> _WHAT TO WORK ON_: Print the full listing below verbatim, keeping every line unchanged.

Position data for words and items:
◆ ◆ ◆
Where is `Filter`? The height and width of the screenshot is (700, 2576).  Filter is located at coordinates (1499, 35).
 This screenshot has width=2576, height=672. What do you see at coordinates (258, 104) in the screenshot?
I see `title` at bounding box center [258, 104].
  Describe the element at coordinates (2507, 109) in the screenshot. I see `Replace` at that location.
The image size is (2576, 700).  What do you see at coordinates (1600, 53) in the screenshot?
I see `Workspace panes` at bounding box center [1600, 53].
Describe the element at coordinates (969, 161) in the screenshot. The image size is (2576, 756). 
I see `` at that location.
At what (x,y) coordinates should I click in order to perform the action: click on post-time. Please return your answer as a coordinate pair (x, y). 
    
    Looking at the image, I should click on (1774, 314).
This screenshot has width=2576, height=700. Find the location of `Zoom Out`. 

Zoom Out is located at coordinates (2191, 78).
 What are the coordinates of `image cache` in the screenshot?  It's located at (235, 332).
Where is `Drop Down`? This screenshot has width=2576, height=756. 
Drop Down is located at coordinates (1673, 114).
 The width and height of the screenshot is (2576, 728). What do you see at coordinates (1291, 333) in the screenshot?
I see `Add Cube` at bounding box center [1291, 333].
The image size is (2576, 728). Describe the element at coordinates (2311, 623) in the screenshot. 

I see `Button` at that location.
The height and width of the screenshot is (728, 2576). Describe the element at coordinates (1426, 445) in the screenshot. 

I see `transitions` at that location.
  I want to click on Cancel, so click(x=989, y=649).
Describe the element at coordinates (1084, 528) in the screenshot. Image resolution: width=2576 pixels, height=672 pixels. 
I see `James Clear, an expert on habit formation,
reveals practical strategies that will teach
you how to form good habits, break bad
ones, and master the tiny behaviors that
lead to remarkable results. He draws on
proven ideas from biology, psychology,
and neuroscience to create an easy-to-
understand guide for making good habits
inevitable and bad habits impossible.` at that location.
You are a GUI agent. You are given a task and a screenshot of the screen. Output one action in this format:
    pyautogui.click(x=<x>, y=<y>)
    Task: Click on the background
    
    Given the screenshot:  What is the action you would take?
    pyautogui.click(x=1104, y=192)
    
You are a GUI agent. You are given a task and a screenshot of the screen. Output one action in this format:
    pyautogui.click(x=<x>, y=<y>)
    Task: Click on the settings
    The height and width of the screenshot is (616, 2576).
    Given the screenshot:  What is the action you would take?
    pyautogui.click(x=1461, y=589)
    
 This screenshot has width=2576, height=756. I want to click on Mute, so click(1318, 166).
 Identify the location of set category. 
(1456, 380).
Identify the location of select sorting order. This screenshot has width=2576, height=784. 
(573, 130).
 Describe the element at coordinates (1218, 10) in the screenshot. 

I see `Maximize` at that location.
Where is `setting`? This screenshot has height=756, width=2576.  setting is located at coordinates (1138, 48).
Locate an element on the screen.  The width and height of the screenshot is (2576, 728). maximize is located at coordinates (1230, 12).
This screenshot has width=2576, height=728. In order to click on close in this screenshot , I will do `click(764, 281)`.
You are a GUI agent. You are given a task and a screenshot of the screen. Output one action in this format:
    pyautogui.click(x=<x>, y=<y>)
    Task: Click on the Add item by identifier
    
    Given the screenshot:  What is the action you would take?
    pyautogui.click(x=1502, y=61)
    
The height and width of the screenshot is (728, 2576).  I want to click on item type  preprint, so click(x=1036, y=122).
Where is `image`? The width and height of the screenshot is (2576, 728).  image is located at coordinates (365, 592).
◆ ◆ ◆
> _FULL RESPONSE_:
Where is `Filter`? The height and width of the screenshot is (700, 2576).  Filter is located at coordinates (1499, 35).
 This screenshot has width=2576, height=672. What do you see at coordinates (258, 104) in the screenshot?
I see `title` at bounding box center [258, 104].
  Describe the element at coordinates (2507, 109) in the screenshot. I see `Replace` at that location.
The image size is (2576, 700).  What do you see at coordinates (1600, 53) in the screenshot?
I see `Workspace panes` at bounding box center [1600, 53].
Describe the element at coordinates (969, 161) in the screenshot. The image size is (2576, 756). 
I see `` at that location.
At what (x,y) coordinates should I click in order to perform the action: click on post-time. Please return your answer as a coordinate pair (x, y). 
    
    Looking at the image, I should click on (1774, 314).
This screenshot has width=2576, height=700. Find the location of `Zoom Out`. 

Zoom Out is located at coordinates (2191, 78).
 What are the coordinates of `image cache` in the screenshot?  It's located at (235, 332).
Where is `Drop Down`? This screenshot has width=2576, height=756. 
Drop Down is located at coordinates (1673, 114).
 The width and height of the screenshot is (2576, 728). What do you see at coordinates (1291, 333) in the screenshot?
I see `Add Cube` at bounding box center [1291, 333].
The image size is (2576, 728). Describe the element at coordinates (2311, 623) in the screenshot. 

I see `Button` at that location.
The height and width of the screenshot is (728, 2576). Describe the element at coordinates (1426, 445) in the screenshot. 

I see `transitions` at that location.
  I want to click on Cancel, so click(x=989, y=649).
Describe the element at coordinates (1084, 528) in the screenshot. Image resolution: width=2576 pixels, height=672 pixels. 
I see `James Clear, an expert on habit formation,
reveals practical strategies that will teach
you how to form good habits, break bad
ones, and master the tiny behaviors that
lead to remarkable results. He draws on
proven ideas from biology, psychology,
and neuroscience to create an easy-to-
understand guide for making good habits
inevitable and bad habits impossible.` at that location.
You are a GUI agent. You are given a task and a screenshot of the screen. Output one action in this format:
    pyautogui.click(x=<x>, y=<y>)
    Task: Click on the background
    
    Given the screenshot:  What is the action you would take?
    pyautogui.click(x=1104, y=192)
    
You are a GUI agent. You are given a task and a screenshot of the screen. Output one action in this format:
    pyautogui.click(x=<x>, y=<y>)
    Task: Click on the settings
    The height and width of the screenshot is (616, 2576).
    Given the screenshot:  What is the action you would take?
    pyautogui.click(x=1461, y=589)
    
 This screenshot has width=2576, height=756. I want to click on Mute, so click(1318, 166).
 Identify the location of set category. 
(1456, 380).
Identify the location of select sorting order. This screenshot has width=2576, height=784. 
(573, 130).
 Describe the element at coordinates (1218, 10) in the screenshot. 

I see `Maximize` at that location.
Where is `setting`? This screenshot has height=756, width=2576.  setting is located at coordinates (1138, 48).
Locate an element on the screen.  The width and height of the screenshot is (2576, 728). maximize is located at coordinates (1230, 12).
This screenshot has width=2576, height=728. In order to click on close in this screenshot , I will do `click(764, 281)`.
You are a GUI agent. You are given a task and a screenshot of the screen. Output one action in this format:
    pyautogui.click(x=<x>, y=<y>)
    Task: Click on the Add item by identifier
    
    Given the screenshot:  What is the action you would take?
    pyautogui.click(x=1502, y=61)
    
The height and width of the screenshot is (728, 2576).  I want to click on item type  preprint, so click(x=1036, y=122).
Where is `image`? The width and height of the screenshot is (2576, 728).  image is located at coordinates (365, 592).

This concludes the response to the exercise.